Comprenant la nécessité impérieuse d’inverser la tendance, le Président de la République Macky Sall a multiplié les initiatives en faveur de la promotion des sciences, comme l’atteste sa contribution de 500 millions de francs CFA pour appuyer la recherche africaine. Cependant, il urge d’élaborer un véritable Plan Marshall, dans la transparence, à l’échelle continentale, pour garantir l’indépendance scientifique africaine et sa revalorisation. Une souveraineté qui nous préservera des aléas du capitalisme néolibéral et des risques liés à la fabrication hâtive de vaccins qui n’ont pas encore livré tous leurs secrets.

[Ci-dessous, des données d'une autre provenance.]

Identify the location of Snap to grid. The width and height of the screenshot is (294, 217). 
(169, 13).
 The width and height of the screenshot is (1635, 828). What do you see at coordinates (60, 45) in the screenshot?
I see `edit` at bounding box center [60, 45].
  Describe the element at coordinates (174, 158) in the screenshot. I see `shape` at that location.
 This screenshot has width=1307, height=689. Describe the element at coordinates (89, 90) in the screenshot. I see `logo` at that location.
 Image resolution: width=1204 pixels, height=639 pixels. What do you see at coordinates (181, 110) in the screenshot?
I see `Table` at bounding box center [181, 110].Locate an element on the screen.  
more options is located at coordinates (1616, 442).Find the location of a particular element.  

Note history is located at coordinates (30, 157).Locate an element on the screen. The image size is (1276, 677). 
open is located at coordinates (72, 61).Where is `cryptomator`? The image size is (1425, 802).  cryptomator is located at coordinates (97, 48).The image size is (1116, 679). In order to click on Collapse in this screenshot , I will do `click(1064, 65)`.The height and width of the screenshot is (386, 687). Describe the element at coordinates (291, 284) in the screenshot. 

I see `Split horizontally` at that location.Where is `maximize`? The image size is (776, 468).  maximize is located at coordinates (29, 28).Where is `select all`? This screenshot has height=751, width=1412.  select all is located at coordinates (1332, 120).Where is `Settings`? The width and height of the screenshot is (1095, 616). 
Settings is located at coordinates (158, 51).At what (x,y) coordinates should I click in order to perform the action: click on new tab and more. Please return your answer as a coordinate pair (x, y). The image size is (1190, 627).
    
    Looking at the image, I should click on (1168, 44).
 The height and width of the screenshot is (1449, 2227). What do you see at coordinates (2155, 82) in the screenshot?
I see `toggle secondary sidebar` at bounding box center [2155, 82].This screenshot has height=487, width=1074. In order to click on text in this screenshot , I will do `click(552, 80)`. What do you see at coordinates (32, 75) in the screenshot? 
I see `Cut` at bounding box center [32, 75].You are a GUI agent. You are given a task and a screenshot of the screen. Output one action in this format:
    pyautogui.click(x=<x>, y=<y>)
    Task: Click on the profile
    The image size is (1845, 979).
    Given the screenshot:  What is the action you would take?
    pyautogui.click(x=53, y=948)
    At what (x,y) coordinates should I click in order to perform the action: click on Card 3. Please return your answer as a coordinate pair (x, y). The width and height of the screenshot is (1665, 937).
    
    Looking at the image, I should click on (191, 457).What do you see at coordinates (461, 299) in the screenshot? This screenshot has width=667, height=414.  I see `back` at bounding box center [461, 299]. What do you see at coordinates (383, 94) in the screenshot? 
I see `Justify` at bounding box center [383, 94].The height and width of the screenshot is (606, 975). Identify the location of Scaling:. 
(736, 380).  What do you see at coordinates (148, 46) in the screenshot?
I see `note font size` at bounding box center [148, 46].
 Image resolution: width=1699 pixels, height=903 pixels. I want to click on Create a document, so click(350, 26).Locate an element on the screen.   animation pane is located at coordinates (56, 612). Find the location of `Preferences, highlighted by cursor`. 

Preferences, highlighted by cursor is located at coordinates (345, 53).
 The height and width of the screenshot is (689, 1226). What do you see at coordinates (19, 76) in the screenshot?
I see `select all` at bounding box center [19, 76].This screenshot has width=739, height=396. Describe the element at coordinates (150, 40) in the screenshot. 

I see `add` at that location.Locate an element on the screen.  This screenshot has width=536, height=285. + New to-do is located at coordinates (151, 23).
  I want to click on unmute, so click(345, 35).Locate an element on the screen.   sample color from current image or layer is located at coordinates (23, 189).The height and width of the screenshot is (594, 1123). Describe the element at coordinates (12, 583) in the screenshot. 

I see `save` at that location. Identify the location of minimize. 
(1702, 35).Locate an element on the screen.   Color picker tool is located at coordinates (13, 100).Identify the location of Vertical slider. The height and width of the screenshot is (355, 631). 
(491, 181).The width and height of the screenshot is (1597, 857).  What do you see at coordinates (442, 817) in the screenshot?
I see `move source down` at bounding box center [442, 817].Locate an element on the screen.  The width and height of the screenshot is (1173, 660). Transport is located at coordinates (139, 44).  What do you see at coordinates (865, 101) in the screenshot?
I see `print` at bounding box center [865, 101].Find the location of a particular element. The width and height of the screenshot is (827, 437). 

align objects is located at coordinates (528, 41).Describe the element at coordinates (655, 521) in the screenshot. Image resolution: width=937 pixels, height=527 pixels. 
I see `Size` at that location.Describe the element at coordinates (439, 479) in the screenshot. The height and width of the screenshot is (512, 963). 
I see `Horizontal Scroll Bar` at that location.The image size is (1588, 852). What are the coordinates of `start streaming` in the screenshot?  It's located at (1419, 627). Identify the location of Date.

En effet, les vaccins qui ont été annoncés, à grand renfort de communication, n’offrent pas encore toutes les garanties de fiabilité. Ils ont été développés en 9 mois à peine, et les seules réactions recensées sont celles perceptibles à court terme. Combien de fois des vaccins ont dû être retirés des marchés à cause de la dangerosité de leurs effets secondaires ? Pour ceux en question, les laboratoires sont partiellement couverts par l’État en cas d’incidents imprévus. Cela n’a pas empêché le très réputé laboratoire Sanofi de repousser à fin 2021 son vaccin, car peu rassuré par les premiers résultats. Interrogé sur l’éventualité de se faire vacciner, le Président de la République française, Emmanuel Macron a semblé indécis avant de concéder qu’ « on ne sait pas tout sur ce vaccin, comme on ne sait pas tout sur ce virus ».
Mais les réserves les plus sérieuses nous viennent du monde médical. “il y a un vrai problème dans le vaccin Pfizer. La fréquence d’effets indésirables y est particulièrement élevée. Il y a plus d’effets indésirables chez les jeunes que chez les personnes âgées, et plus après la deuxième dose qu’après la première”, a ainsi relevé avec inquiétude le Pr Éric Caumes, chef du service épidémiologique de l’hôpital français de la Pitié-Salpêtrière.
Dans ces conditions, est-il judicieux de se précipiter pour commander 750 millions de doses, comme semble l’anticiper l’Union africaine ? Vers quels niveaux records de dette avançons-nous ? L’Afrique doit-elle nécessairement s’aligner sur la stratégie vaccinale mise en place par les pays occidentaux, alors qu’elle a ses propres réalités avec la covid ? Une immunisation plus rapide, un taux de morbidité bien moindre, un climat moins propice à la prolifération du virus et une population beaucoup plus jeune. Bien au contraire, ne devrions-nous pas plutôt insister sur la stratégie de prévention, de traitement et même d’isolement ? Avons-nous les moyens financiers et logistiques pour conserver ce vaccin, qui doit être en permanence à moins de 80°C ? Autant de questions qu’il faut affronter avec courage, sérénité et surtout en toute souveraineté. Aujourd’hui plus que jamais, alors que des millions de vies sont en jeu, défions-nous de tout mimétisme, surtout lorsque la faculté de prise en charge des risques n’est pas la même.
La découverte d’un vaccin efficace et sûr contre cette pandémie, qui a bouleversé nos habitudes les plus précieuses et mêmes les plus innocentes, serait à coup sûr un progrès réjouissant pour l’humanité. Mais ce progrès ne peut être inclusif et bénéfique qu’en respectant les règles les plus élémentaires du principe de précaution et de surveillance.
En attendant, veillons sur nos couches vulnérables et respectons les gestes barrières.